Paul Buhle writes from Madison, "the interesting thing is that the discussion level of ‘what the Recall means’ remains very low, by contrast to all those places where 95% of lefties do zero but burn up the internet with pointless discussions.” He adds that “the next confrontation here will likely be December 19, with Solidarity Sing-a-longers hauled away by Capitol police (those once-friendly fellows) for the crime of song! Or maybe the governor won't want the embarrassment. We'll see... first hand.”
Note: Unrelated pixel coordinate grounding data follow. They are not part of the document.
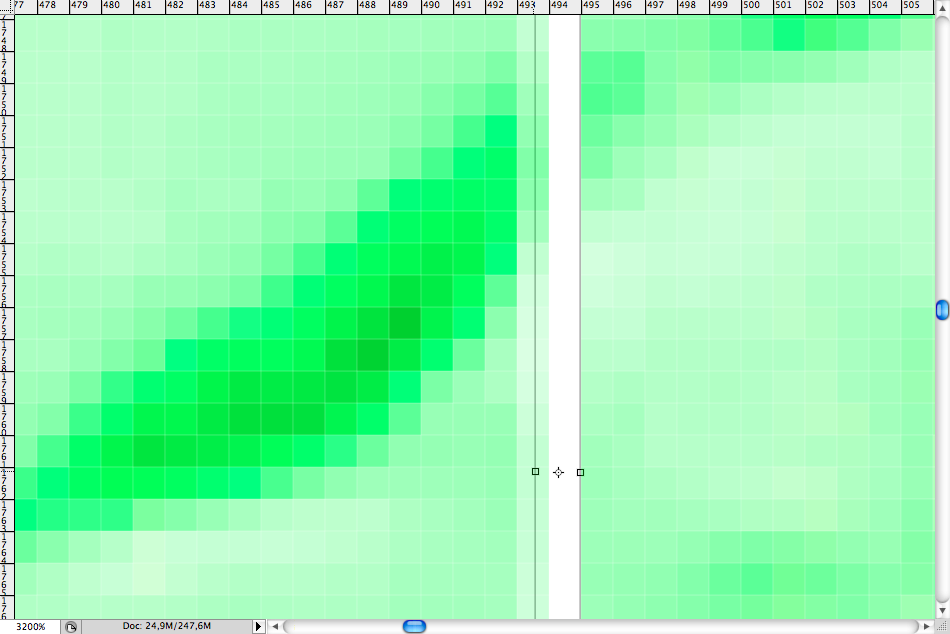The height and width of the screenshot is (634, 950).
Task: Click the blue horizontal scrollbar thumb
Action: pyautogui.click(x=414, y=626)
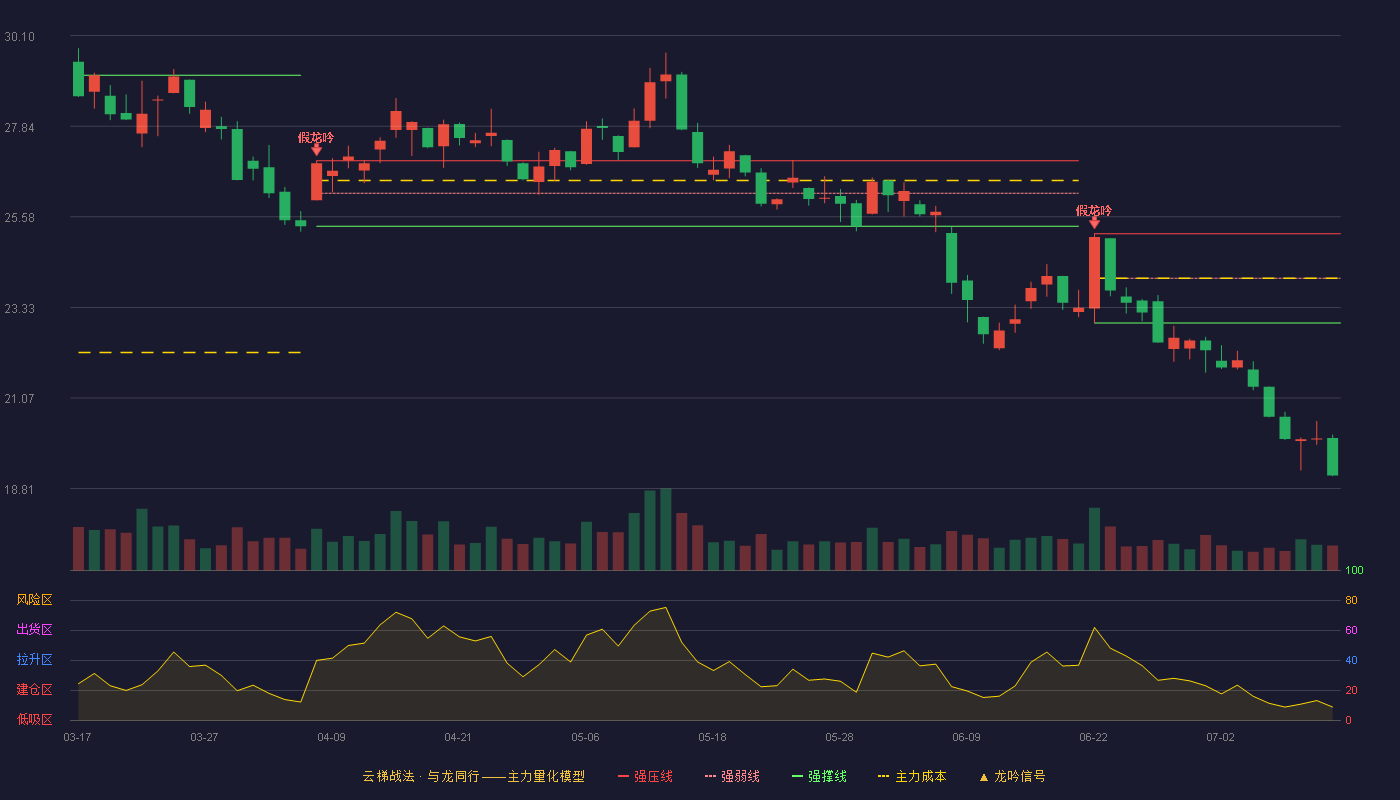Click the 拉升区 zone label
1400x800 pixels.
tap(34, 660)
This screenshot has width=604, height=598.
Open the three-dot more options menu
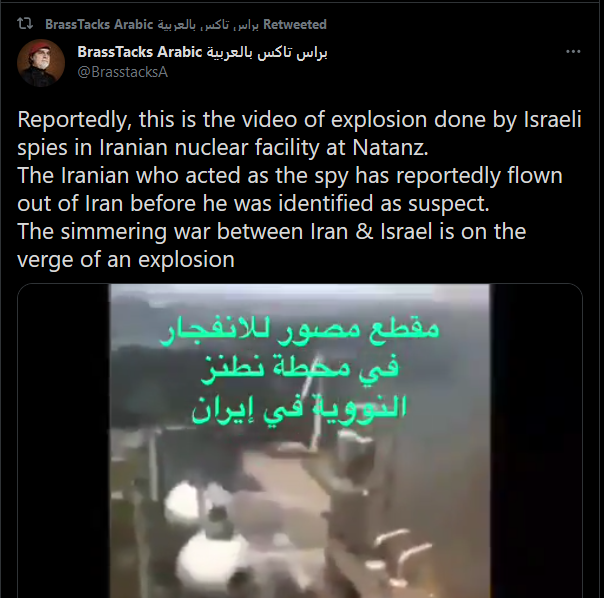(x=573, y=51)
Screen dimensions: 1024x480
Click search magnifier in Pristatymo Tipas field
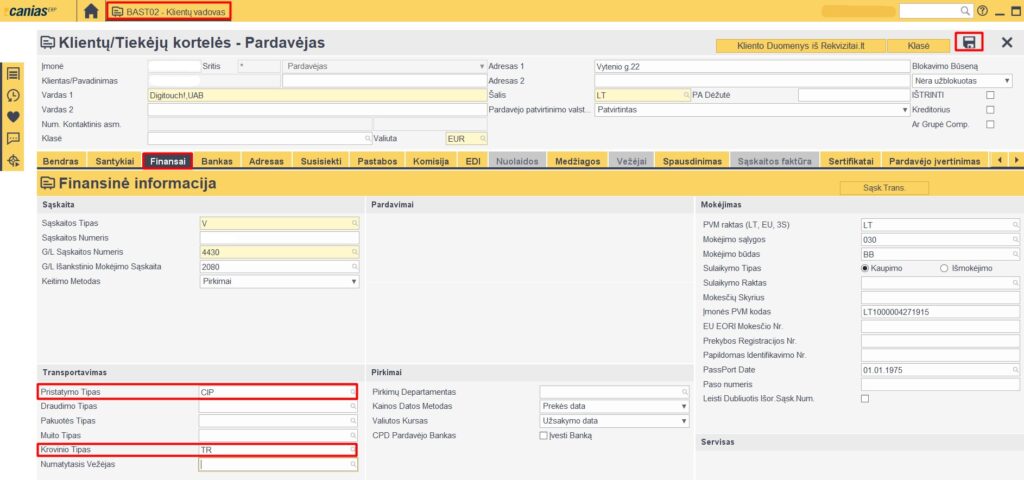pyautogui.click(x=353, y=392)
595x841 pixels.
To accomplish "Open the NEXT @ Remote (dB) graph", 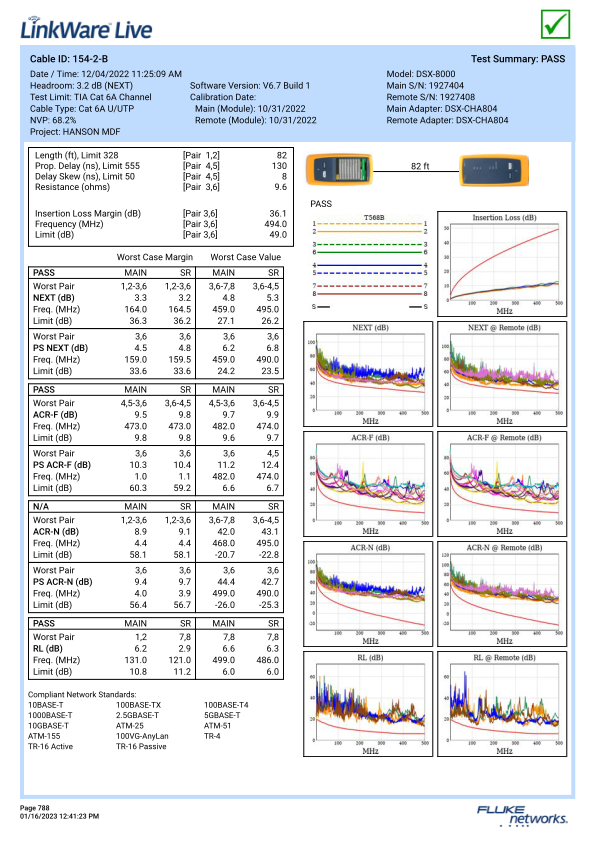I will [502, 374].
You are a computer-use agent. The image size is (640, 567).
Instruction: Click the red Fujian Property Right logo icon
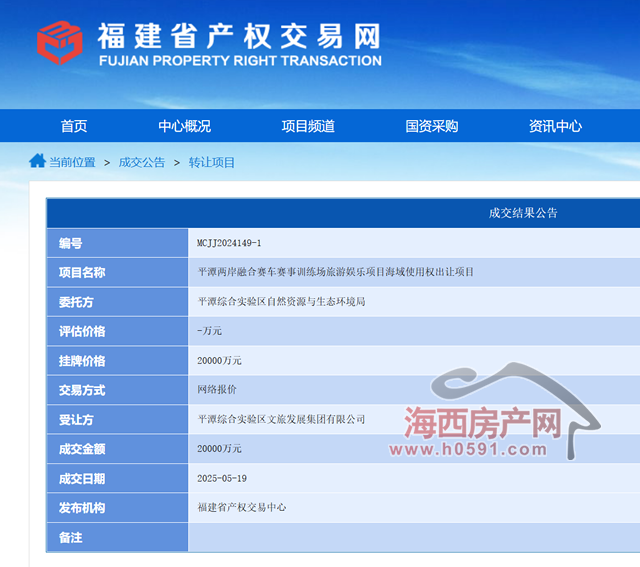(x=60, y=42)
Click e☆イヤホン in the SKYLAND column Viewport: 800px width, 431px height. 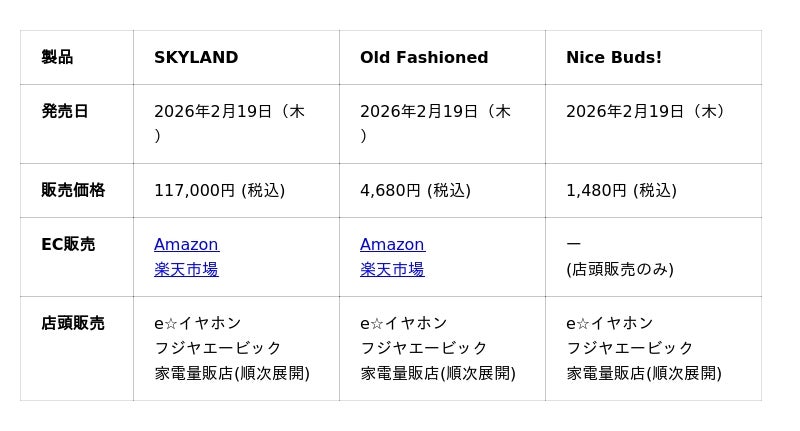tap(198, 324)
Perhaps radicals lose interest when revolution is no longer just Performance Art, or perhaps it’s the media which needs visuals. In either event, the Wisconsin recall movement is trudging through its Prosaic Period of signature-gathering and door-knocking. When the Recall of Scott Walker is placed on the ballot, a serious civil war will break out in Wisconsin between the state’s progressives and the Tea Party governor backed by the Koch brothers. The outcome will have huge ramifications for labor law, campaign finance, and the partisan conflict in 2012.
Buhle is the author of both comix and serious historical studies on the left, including the stunning story of Robin Hood, which will be published shortly. Below is his latest take on Wisconsin, "Why Is Wisconsin Different?"
At this writing, as organized signature-gathering groups and thousands of individual collectors press onward, a recall election for Wisconsin Governor Scott Walker and his hapless lieutenant, Rebecca Kleefisch, now seems certain. Perhaps, as John Nichols comments, the most amazing development is the furious pace of signature collecting in small towns and rural areas, even those heavy with votes for Walker only thirteen months ago. The process of recall is assured, Republicans admit, and soon the multi- (perhaps mega-) million dollar election race, with progressives lined up against Walker and his corporate backers, will begin.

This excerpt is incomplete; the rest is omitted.